▶ _EXERCISE OBJECTIVE_
Copy out every line of the data exactly; do not include the images.

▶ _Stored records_
= = = =
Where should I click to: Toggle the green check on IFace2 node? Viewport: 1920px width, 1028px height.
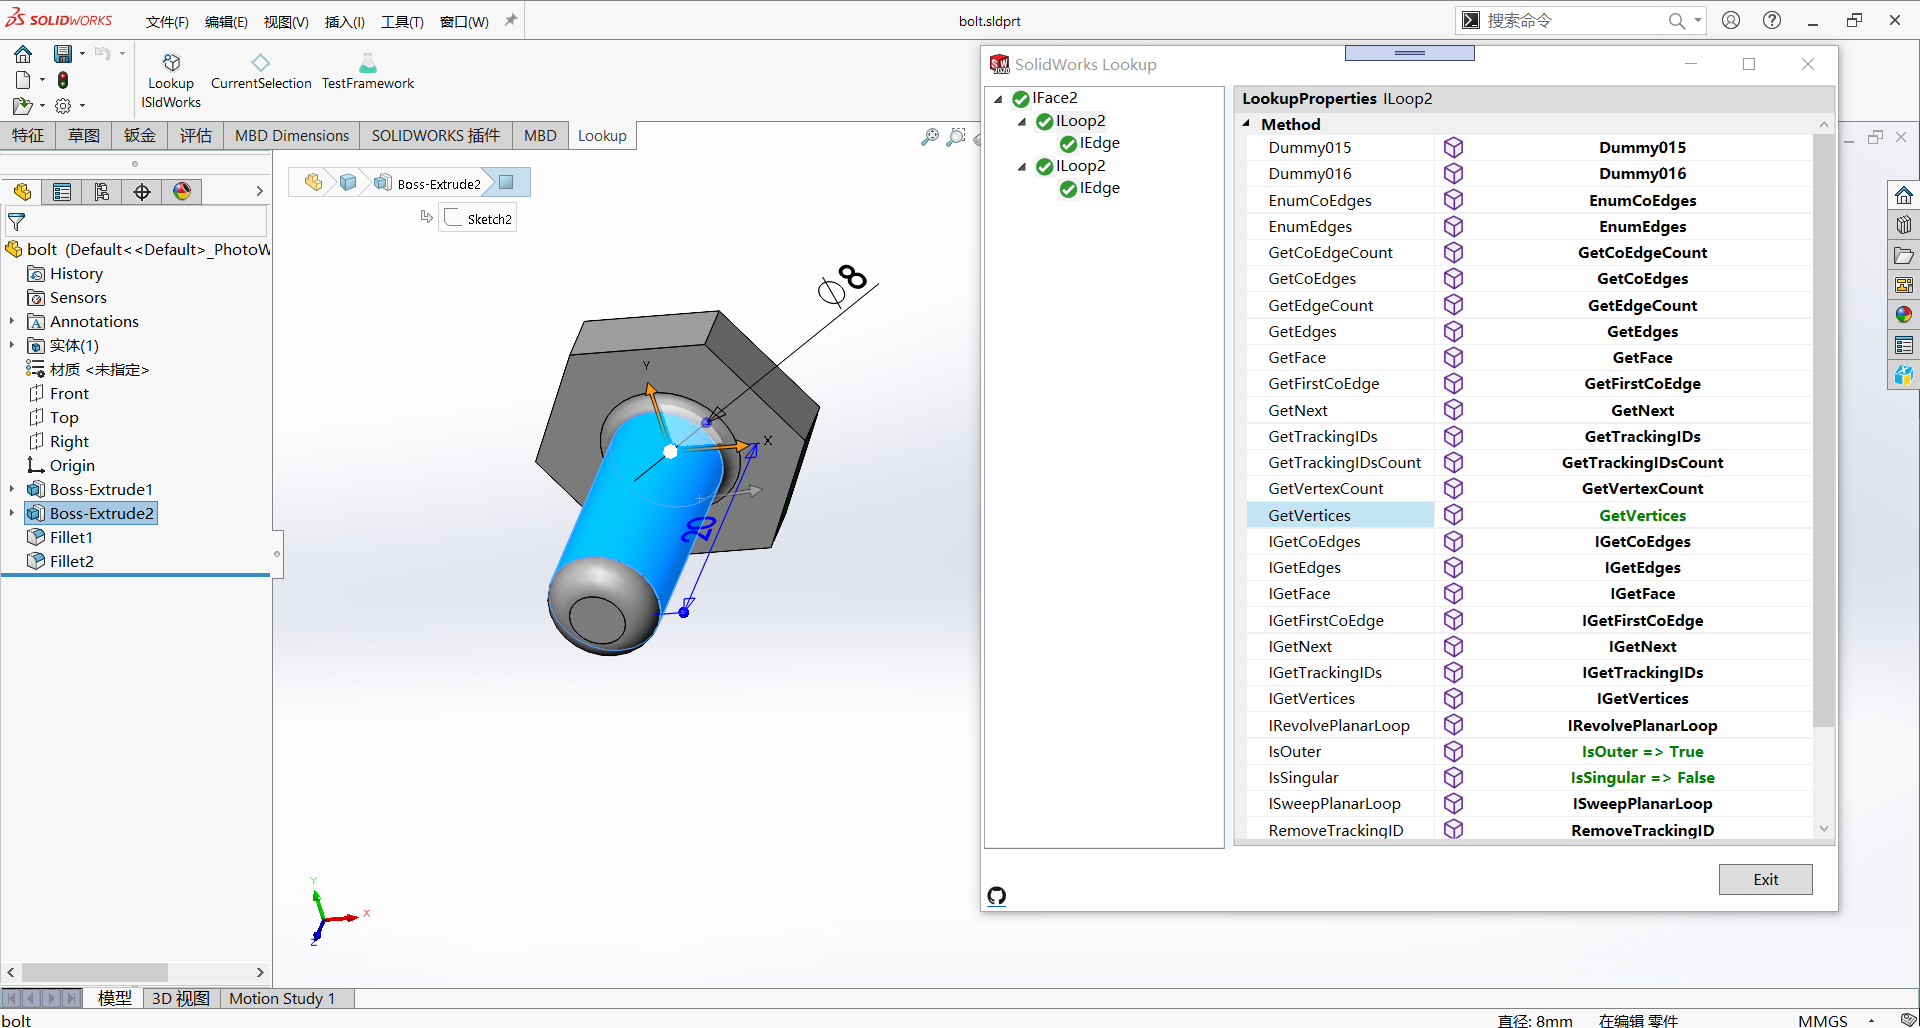1021,98
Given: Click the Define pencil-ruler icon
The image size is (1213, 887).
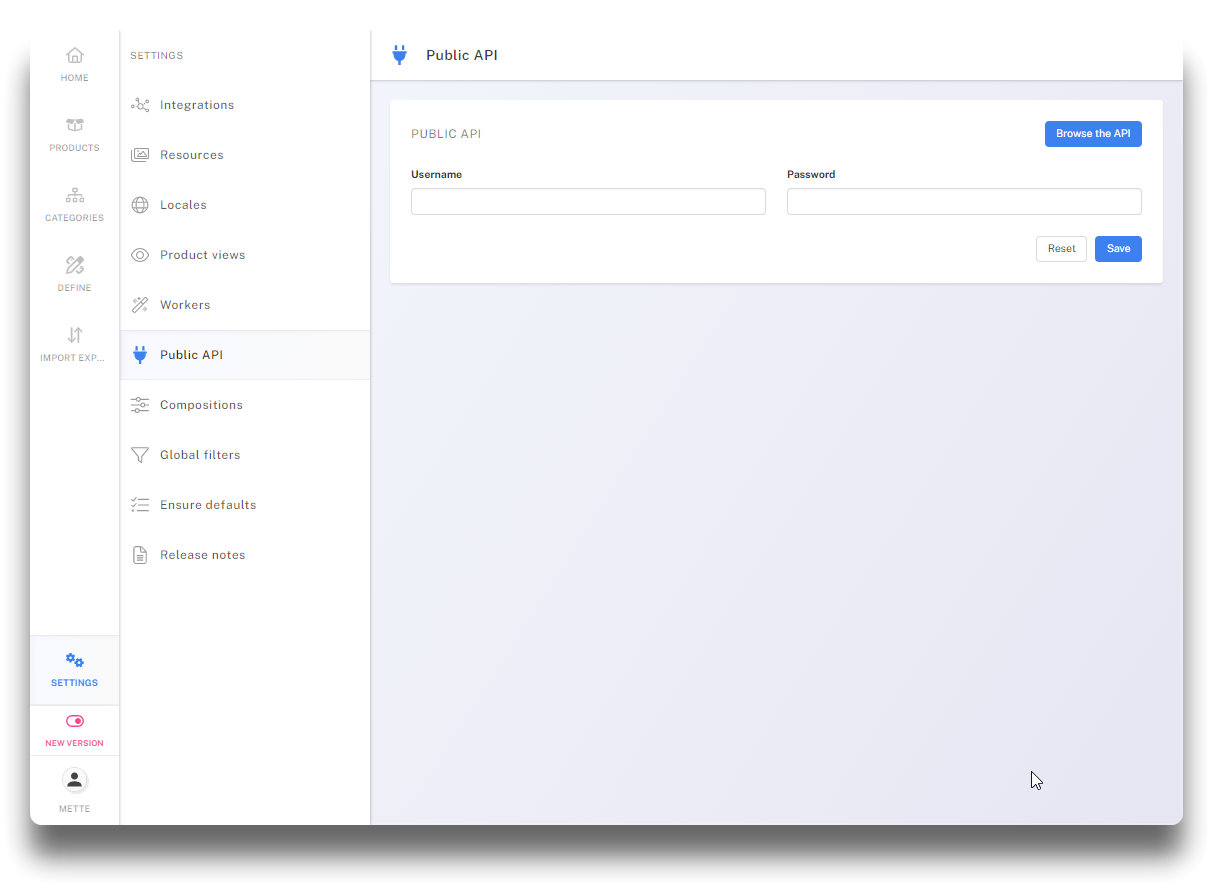Looking at the screenshot, I should pos(75,266).
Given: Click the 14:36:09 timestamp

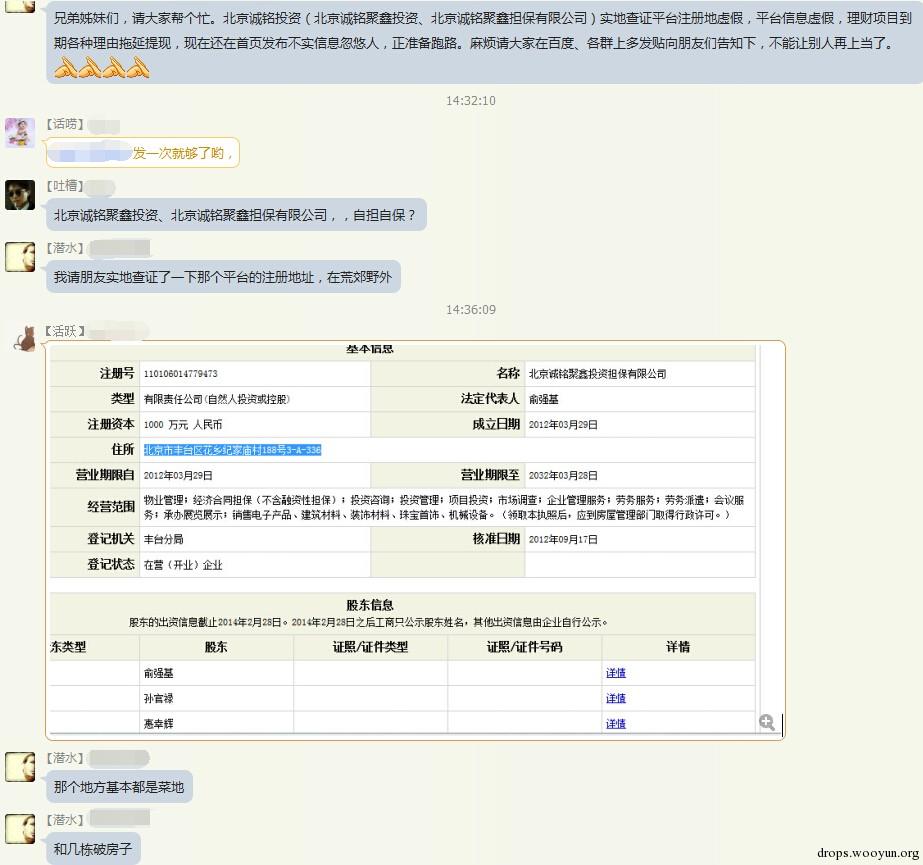Looking at the screenshot, I should coord(470,310).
= = = =
▶ _ANSWER TO THIS TASK_
Where should I click to: Toggle the green check on IFace2 node? Viewport: 1920px width, 1028px height.
1021,98
Given: Click the Define pencil-ruler icon
The image size is (1213, 887).
Looking at the screenshot, I should pos(75,266).
Given: Click the 14:36:09 timestamp

Looking at the screenshot, I should coord(470,310).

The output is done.